Но после этого Нэля добавляла, как мне кажется, истинную причину не состоявшегося обмена:

– Понимаешь, некому этим заниматься, вот, если бы ты был здесь, ты наверняка бы это сделал, а так некому.

Так продолжалось несколько лет подряд, в течение которых цена для хорошего обмена росла и, наконец, в 1993 году я в очередной раз спросил Нэлю сколько надо денег теперь для такого обмена? Она назвала $7,000 и это был последний раз, когда я оставил деньги для обмена. Но и эта сумма ничего не изменила – родители умерли в своей квартире в Купчино на следующий год. Мне хорошо понятно, как измучились брат и сестра, но я склонен думать, что они сами в этом виноваты, поскольку я все финансовые расходы брал на себя, а они оба не проявили инициативы в вопросе обмена и тем самым создали себе проблемы, которых могло и не быть. К слову сказать, обмен, наконец, состоялся сразу после смерти родителей в 1994 году, когда старшая внучка Алла, которой родители презентовали свою квартиру, занялась обменом, теперь уже для себя. Ну а деньги, которые я регулярно пересылал родителям, а они их копили, тоже не пропали, а перешли моим родственникам по наследству. Однако и они не сильно продлили их жизни – сестра Нэля умерла через год после родителей, а брат Аркадий – ещё через пять лет после неё. Вот так и закончились жизни моих ближайших родственников.
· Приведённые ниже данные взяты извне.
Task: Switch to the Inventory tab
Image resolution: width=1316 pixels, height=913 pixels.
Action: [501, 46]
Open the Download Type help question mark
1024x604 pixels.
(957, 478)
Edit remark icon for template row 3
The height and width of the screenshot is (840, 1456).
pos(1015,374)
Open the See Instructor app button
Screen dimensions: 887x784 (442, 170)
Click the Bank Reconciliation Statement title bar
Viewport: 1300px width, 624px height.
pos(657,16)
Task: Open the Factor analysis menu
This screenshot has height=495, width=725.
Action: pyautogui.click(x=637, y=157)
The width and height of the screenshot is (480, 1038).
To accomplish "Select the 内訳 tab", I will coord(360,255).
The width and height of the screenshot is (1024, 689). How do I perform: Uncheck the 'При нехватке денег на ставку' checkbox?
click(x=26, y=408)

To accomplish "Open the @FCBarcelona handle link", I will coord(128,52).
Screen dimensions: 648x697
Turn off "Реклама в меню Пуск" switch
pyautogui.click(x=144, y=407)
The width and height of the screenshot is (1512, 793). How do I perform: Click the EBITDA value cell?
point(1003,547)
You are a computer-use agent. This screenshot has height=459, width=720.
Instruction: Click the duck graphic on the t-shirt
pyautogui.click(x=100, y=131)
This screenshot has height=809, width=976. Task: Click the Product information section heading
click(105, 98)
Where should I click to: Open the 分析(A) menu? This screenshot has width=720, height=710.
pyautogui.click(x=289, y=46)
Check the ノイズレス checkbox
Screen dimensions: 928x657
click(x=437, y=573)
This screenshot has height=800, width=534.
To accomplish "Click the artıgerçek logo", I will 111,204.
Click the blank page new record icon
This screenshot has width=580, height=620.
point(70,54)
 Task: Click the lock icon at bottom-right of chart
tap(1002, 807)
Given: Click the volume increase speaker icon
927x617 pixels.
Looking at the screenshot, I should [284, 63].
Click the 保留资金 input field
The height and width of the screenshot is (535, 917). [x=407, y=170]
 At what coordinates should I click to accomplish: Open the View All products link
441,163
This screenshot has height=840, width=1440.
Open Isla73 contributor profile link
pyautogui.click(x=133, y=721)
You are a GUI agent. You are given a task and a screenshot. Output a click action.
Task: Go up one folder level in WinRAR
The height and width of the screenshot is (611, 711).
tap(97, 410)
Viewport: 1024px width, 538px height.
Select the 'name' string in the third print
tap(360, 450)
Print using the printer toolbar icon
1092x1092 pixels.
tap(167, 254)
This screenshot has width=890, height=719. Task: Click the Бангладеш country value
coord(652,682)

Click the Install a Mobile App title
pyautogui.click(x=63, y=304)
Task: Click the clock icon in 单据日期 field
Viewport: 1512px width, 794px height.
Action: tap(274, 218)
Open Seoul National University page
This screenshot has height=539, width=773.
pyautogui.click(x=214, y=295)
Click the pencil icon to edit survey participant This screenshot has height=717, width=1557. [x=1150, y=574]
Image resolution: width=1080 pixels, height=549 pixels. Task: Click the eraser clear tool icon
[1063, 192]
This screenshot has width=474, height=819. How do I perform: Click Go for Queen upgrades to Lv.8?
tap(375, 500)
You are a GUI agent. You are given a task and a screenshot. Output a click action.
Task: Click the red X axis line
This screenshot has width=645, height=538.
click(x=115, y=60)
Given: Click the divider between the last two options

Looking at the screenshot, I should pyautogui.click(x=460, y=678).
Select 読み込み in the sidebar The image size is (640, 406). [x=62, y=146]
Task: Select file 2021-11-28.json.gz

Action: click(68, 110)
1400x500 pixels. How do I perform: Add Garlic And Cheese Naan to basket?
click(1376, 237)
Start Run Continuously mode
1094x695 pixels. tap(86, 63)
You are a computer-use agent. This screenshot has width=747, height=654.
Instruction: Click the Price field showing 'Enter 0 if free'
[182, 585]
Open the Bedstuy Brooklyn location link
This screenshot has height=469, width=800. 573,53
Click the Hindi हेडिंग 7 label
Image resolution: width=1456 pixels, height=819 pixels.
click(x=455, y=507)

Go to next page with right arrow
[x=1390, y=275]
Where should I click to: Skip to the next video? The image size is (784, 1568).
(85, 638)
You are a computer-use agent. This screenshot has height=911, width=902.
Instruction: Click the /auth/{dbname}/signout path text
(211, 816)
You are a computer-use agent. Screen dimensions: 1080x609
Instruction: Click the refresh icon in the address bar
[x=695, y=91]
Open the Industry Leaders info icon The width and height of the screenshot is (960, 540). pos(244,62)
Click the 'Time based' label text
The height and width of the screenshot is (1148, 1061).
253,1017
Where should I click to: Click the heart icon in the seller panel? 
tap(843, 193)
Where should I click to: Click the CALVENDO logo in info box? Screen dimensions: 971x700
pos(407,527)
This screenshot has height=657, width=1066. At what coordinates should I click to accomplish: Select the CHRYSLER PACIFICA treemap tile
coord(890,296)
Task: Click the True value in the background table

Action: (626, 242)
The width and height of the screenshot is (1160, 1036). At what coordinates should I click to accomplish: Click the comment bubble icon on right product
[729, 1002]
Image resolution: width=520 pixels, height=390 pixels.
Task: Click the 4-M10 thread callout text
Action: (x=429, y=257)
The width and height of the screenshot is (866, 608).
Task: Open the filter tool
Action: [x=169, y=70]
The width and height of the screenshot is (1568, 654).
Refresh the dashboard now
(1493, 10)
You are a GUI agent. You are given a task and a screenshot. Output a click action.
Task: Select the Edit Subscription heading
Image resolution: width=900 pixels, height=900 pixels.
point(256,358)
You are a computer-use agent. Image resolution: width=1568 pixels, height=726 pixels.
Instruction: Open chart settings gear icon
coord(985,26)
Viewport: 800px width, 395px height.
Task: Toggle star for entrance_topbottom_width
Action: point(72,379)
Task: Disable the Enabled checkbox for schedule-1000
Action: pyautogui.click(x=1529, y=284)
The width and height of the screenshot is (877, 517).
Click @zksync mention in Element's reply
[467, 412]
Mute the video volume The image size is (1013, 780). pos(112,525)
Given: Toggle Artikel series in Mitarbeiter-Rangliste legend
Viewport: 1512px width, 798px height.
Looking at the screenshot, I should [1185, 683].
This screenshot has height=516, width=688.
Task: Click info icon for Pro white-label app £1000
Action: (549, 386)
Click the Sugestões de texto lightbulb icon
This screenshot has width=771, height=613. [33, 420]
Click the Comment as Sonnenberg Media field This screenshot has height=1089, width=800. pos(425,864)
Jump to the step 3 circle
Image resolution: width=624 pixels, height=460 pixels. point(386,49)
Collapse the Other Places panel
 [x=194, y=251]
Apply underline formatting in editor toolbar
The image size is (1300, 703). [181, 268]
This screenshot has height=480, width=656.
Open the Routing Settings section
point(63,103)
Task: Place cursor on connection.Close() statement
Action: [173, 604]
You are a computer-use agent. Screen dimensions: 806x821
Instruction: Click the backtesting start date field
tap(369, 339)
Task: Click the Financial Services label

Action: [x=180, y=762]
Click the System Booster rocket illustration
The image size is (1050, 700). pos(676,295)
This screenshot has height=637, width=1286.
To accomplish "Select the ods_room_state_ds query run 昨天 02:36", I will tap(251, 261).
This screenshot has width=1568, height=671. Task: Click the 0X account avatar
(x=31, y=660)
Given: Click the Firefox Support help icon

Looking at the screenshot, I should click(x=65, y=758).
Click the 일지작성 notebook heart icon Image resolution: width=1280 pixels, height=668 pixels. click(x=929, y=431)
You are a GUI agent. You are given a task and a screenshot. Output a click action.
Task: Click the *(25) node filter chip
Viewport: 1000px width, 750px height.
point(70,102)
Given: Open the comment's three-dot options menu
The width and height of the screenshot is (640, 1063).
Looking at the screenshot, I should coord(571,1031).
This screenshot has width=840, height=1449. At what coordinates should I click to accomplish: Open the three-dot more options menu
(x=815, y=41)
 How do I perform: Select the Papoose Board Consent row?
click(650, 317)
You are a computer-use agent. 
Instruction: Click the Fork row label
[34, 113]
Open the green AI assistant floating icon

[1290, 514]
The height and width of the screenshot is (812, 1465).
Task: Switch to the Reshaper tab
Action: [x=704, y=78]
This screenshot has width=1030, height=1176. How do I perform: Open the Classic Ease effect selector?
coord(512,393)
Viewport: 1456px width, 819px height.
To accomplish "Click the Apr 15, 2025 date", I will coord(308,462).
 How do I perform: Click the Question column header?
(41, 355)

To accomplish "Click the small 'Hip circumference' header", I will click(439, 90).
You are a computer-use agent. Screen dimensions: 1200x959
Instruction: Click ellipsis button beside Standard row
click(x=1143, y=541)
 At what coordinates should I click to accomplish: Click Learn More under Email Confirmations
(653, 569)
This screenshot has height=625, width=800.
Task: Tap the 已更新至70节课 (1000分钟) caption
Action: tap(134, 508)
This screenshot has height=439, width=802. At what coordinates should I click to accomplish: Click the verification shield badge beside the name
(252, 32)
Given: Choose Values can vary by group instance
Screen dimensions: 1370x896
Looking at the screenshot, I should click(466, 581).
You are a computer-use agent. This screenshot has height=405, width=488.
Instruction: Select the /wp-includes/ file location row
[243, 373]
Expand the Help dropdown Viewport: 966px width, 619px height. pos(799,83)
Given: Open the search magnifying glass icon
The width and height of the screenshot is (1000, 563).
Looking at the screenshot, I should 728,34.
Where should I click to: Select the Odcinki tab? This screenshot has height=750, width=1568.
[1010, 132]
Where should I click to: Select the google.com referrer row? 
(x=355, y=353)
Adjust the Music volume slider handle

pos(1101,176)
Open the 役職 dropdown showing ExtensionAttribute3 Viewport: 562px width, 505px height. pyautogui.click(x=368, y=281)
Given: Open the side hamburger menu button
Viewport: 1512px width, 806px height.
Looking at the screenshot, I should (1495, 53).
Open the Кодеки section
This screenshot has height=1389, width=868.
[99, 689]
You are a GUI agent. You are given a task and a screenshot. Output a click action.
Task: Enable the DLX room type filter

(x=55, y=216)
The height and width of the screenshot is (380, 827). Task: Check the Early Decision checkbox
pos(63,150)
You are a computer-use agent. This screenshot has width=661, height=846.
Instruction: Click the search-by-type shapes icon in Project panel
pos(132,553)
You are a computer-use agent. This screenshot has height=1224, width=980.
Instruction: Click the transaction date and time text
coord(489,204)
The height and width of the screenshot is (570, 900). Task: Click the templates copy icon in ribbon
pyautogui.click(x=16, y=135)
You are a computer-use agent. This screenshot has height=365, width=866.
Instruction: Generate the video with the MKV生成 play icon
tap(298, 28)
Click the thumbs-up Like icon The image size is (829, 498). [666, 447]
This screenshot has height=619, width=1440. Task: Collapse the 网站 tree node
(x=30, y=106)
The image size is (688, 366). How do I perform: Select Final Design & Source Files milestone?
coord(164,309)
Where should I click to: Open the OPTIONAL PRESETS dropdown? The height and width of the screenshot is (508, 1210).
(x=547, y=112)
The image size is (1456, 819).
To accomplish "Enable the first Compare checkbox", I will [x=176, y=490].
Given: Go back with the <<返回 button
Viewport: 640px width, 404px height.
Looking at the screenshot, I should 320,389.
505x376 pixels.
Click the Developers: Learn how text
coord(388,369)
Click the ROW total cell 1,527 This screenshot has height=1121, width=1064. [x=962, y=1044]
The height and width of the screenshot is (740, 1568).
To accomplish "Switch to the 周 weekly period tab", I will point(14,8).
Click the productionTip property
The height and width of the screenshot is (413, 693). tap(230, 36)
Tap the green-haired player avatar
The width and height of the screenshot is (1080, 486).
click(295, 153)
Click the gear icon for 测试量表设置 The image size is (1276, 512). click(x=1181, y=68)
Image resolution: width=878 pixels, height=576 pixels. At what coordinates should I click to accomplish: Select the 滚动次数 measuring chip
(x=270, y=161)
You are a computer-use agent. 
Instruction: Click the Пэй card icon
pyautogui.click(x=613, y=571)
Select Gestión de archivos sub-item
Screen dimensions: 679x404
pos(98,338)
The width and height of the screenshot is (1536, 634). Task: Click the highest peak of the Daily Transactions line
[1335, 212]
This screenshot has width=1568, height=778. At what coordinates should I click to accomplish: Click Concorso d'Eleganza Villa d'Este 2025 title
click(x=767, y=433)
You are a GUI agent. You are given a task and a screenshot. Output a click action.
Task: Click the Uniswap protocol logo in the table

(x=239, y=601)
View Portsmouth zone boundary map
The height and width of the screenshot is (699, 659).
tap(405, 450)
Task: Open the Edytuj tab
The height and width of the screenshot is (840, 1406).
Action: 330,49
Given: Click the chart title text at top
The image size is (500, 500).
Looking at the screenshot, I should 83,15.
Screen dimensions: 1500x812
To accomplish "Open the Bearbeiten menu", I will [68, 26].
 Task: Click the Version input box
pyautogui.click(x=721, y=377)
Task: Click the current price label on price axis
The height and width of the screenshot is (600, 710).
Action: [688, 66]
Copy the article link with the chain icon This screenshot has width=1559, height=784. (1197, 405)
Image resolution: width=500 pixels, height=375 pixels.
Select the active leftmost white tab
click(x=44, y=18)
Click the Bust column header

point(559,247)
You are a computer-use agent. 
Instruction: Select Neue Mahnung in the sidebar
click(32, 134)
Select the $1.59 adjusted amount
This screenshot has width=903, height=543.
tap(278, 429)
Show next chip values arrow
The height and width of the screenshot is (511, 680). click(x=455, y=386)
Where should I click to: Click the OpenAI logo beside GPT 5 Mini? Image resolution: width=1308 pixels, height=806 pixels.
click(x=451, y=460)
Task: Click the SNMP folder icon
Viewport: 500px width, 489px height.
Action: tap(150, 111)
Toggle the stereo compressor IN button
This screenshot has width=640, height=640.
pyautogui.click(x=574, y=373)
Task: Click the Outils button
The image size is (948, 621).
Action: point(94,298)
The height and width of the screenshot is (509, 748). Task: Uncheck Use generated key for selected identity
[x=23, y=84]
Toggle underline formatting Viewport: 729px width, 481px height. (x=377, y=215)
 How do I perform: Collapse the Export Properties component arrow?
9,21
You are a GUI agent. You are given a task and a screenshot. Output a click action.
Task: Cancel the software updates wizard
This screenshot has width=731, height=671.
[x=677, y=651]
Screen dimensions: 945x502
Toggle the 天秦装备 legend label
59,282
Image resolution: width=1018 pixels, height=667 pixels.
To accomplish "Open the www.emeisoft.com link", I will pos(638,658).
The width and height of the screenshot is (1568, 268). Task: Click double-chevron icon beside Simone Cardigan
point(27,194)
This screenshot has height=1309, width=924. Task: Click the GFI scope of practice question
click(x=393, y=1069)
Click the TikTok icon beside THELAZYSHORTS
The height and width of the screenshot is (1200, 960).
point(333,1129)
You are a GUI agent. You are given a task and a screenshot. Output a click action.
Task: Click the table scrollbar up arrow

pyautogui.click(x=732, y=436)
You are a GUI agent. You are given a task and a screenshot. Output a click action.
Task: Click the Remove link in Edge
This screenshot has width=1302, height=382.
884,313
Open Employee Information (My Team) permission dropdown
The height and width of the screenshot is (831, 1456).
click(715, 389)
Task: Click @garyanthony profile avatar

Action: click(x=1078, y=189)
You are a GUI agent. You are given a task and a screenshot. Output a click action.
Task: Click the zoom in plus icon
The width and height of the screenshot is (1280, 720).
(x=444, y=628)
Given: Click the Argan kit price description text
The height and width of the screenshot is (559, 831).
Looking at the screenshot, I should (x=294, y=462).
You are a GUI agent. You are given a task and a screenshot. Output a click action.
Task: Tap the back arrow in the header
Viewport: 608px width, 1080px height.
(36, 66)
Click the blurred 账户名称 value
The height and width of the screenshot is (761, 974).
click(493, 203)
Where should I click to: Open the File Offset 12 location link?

Скучная работа в Western Union (WU) Company

Моя новая должность в вычислительном центре WU называлась Senior Operations Researcher in the Network Analysis Department. Несмотря на то, что она красиво звучала, на самом деле в мои обязанности почти не входило само программирование, а лишь регулярная прогонка написанных в COBOLе когда-то и кем-то программ. Лишь иногда требовалась их небольшая корректировка. А в основном это был анализ работы всех 150,000 TELEXов по всем странам мира за текущий месяц. Сведения о работе всех этих аппаратов автоматически записывались в ЭВМ «UNIVAC 1108», а их распечатка на АЦПУ (Аналого-Цифровое Печатающее Устройство) представляла собой не менее 500–600 больших страниц текста. Так вот, чтобы менеджеры разного уровня могли получить какую-то полезную информацию из этого огромного объёма данных, их следовало проанализировать и представить в виде всего двух-трёх страниц удобоваримых таблиц. Вот этим я и должен был заниматься. Работа эта была не просто скучная, а очень скучная, потому что помимо самих программ, написанных кем-то лет пять назад, ещё были написаны инструкции к ним – как их гонять на ЭВМ и в каком виде следует получать результаты. Можно сказать «ни шаг влево, ни шаг вправо» не допускается. В общем, не работа, а тоска зелёная, хотя деньги за неё платили исправно. На такой работе можно было бы и умереть, но мне сильно повезло – я не умер. А причиной того, что я не умер, было моё любопытство.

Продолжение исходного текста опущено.